Y no puedo terminar mis dudas compartidas sin referirme a una palabra que nos toca (nunca mejor dicho) a casi todos de cerca: pajillero/a, que para la RAE es una «persona que masturba o se masturba». Párenlo todo, porque esto es más serio de lo que parece. ¿No se echa de menos un «mucho», un «frecuentemente» o algo por el estilo que no nos meta a todos en el mismo saco? Vamos a ver: en borracho hay una acepción que incluye «habitualmente» para la acción de emborracharse (aunque también figura la de «ebrio» sin más), que permite diferenciar al que se pilla una cogorza la noche de fin de año del que se pasa media semana bebiéndose hasta el agua de los floreros. Para glotón tenemos «que come con exceso…», no «que come» y ya está. Al menos en mi círculo, esa palabra, pajillero, que en un adolescente es redundante, aplicada a un adulto siempre se ha usado teniendo los factores frecuencia (lo hace mucho) y soledad (se masturba, que masturbar a otra persona, por mucho que lo hagas, ya te da un cierto caché que no se ajusta en absoluto al que sugiere la palabra pajillero) muy presentes. Quizás lo que ocurrió con esta definición fue que se «utilizó», a modo de plantilla, una antigua referida a la pajillera como «prostituta que masturba a sus clientes» (acepción que hoy ya no aparece, pero que hemos conservado para adaptarla). En este caso, al ir la actividad (masturbar) asociada a una profesión (prostituta) no hace falta especificar que se hace con frecuencia, pero cuando se trata de un término con el que caracterizamos a alguien, además de manera despectiva, habrá que matizar que la iteración, la inoportunidad, la importancia o la circunstancia que sea juegan un papel determinante.

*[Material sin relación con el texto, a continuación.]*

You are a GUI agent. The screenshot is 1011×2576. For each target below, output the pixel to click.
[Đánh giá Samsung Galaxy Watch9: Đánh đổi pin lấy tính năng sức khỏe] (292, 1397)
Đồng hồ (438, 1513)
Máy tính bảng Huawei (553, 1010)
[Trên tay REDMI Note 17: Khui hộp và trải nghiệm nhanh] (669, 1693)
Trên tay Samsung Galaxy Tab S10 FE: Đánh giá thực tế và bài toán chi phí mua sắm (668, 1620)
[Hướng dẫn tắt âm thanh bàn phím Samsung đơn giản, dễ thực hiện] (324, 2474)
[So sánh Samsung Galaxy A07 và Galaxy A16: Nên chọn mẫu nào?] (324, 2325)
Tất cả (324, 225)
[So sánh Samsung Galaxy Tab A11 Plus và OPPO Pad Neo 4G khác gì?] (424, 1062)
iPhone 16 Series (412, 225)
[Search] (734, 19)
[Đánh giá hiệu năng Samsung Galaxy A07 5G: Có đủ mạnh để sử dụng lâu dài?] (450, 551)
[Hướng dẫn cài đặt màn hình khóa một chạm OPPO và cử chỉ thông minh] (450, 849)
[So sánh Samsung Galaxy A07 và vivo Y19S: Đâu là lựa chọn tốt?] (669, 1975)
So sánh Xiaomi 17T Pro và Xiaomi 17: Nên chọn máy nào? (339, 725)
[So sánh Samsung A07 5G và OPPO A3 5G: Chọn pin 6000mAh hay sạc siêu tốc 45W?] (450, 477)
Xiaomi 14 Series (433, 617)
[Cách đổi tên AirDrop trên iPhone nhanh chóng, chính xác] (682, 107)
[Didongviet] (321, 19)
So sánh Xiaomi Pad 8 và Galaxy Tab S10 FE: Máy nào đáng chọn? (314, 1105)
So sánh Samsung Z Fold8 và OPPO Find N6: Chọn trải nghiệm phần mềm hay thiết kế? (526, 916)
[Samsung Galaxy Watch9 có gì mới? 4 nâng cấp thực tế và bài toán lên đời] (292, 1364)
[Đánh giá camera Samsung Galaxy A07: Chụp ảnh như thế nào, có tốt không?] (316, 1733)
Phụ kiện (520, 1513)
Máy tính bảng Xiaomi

Y si se incluye el definidor en la definición de tierra, si en ese caso a este no le importa decir que él también habita ese planeta, que dé la cara y se incluya aquí también el que escribe en la de pajillero, porque si esto es realmente como se cuenta en el DLE, que tire la primera piedra, con la mano que tenga menos cansada, el que no masturba o se masturba.
Estrepitoso! Y es un buen descubrimiento constatar que aún existen personas para quienes no es superfluo buscar el pelo en el huevo o la quinta pata al gato, y el todo con gran despliegue de una minuciosa, veraz y circunscripta explicación. Y he aquí a nuestro Don Quijote lexicógrafo a quien con gusto acompañaría como escudero. Y ya en paños de admiración le confieso mi estimado señor, no sin un ligero respingo de vergüenza (ya que no pongo en duda de que todos son santos varones) que cada vez que pienso en los directores de la RAE una idea peregrina e impertinente me asalta: los veo que, antes de aprobar la definición de una palabra se persignan, o antes van a misa y piden perdón por algo que no han podido enderezar. Y todo esto se debe a un recuerdo en particular. Leyendo mi amada enciclopedia en busca de una definición me encontré con: «mal sonante o desaconsejada». Pero a quién se le ocurrió dictaminar que una palabra es malsonante? Las palabras, todas, suenan y en cualquier contexto. Con ese criterio puedo decir que también es malsonante «palangana». Para mí es horrible, o esas retahílas de artículos y pronombres como por ejemplo «el que de la» o «para el que de la». Son subjetividades que la Emérita debería evitar. Muchísimas gracias por la divertida y mordaz lectura.
Fantástico, brillante, genial artículo. Felicidades al autor. Añado que soy otro al que le preocupan estas cosas.